In the display covering Greek life, art and religion, women play important, vibrant roles, as do their goddesses
- from lover to priestess to political peacemaker to protagonist of public festivals.
"Today's woman has more in common with the woman of ancient Athens than one imagines," said curator Stella Chryssoulaki. She pointed to a vase showing a group of women who escaped city life, getting together in the countryside for a three-day festival honoring their beloved god Dionysius. They talked and shared lots of wine, leaving their husbands behind.
Contrary to the popular perception of the Athenian female rituals as wild orgies, "there was no sex."
It was a religious rite, but also "a way to get out of the house and talk and exchange feelings," Chryssoulaki said. "It was kind of like group therapy
- and then they went home relaxed and ready for the stresses of daily life."
Resentful husbands gave these gatherings a bad name, but actually Dionysius "was a gentle god, both somewhat masculine and feminine," she said
The 155 artifacts illuminated in cases and on pedestals in the Manhattan exhibit are mostly from Greece, with contributions from the Vatican, Russia's Hermitage Museum, New York's Metropolitan Museum of Art and other top art sources in Italy and Germany.
Just steps from Fifth Avenue, "Worshiping Women" is located in the Onassis Cultural Center in the basement of a modern Manhattan skyscraper, Olympic Tower, that on a higher floor houses the American offices of the Alexander S. Onassis Public Benefit Foundation.
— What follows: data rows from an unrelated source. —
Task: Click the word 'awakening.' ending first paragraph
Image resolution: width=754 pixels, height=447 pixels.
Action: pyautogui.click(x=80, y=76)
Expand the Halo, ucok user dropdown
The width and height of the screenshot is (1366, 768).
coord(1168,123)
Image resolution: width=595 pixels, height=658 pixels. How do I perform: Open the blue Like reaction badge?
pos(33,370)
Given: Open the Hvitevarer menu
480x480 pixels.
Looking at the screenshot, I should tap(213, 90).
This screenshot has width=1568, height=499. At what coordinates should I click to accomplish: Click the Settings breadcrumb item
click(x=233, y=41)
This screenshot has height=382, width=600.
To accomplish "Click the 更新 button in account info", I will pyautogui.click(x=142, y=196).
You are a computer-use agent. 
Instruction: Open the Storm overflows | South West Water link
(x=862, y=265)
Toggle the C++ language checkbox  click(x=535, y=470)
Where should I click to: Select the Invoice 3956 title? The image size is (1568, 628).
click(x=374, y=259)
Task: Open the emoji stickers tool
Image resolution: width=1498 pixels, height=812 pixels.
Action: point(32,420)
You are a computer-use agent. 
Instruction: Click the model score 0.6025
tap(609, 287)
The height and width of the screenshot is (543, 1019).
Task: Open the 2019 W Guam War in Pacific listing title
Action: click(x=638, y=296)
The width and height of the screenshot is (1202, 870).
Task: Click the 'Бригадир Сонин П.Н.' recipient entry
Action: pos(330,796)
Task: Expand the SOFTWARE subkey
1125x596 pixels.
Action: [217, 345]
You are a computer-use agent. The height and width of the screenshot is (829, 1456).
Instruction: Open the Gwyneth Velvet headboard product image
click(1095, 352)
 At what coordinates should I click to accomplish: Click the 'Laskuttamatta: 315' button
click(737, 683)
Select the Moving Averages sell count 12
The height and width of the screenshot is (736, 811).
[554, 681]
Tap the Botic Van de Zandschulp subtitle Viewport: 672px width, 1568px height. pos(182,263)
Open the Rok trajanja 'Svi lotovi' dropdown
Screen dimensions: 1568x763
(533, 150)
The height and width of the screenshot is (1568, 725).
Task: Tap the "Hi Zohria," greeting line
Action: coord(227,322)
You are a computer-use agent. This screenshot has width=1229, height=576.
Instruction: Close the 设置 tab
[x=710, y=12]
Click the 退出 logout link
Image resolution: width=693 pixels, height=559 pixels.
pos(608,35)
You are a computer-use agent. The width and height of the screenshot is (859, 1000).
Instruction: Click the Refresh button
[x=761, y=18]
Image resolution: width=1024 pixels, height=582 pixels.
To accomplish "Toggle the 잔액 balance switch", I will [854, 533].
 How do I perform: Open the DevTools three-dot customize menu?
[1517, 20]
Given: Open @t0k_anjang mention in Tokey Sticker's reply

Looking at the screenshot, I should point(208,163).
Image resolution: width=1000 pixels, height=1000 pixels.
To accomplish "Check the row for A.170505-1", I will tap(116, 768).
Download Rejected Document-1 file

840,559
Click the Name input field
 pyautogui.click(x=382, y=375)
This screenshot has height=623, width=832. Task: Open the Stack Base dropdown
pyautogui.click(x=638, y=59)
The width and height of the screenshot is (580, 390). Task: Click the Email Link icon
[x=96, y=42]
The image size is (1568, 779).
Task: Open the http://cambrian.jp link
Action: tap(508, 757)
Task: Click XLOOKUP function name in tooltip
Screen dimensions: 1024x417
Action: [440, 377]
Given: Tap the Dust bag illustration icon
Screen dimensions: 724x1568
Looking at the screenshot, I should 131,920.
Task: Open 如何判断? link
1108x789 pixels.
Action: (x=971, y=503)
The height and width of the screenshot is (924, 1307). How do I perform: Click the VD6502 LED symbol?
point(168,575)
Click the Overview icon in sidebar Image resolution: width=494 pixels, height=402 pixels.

It's named after the son of the late Greek shipping magnate Aristotle Onassis, who was married to Jacqueline Kennedy; his son and heir, Alexander, had died young in a plane crash.
The center's mission is to promote Hellenic culture, and it sponsors exhibitions in the underground gallery such as "Worshiping Women," which opened Dec. 10 and runs through May 9. The show was conceived by Nikolaos Kaltsas, director of the National Archaeological Museum of Greece in Athens, and Alan Shapiro, professor of archaeology at Johns Hopkins University.
While women in Athens couldn't vote and were told whom to marry, the exhibit is packed with objects that attest to their vital roles in everything from food and sex to birth and death.
Women were part of both politics and religion, which in those days overlapped.
A large earthen vessel depicts a scene from Homer's "Iliad" in which a Trojan priestess receives Greek warriors who had come to recover Helen from Troy. "The priestess secures the peace," said the curator.
A key depicted on another vase was kept only by a woman who opened the door to the treasures in the temple of the priestesses.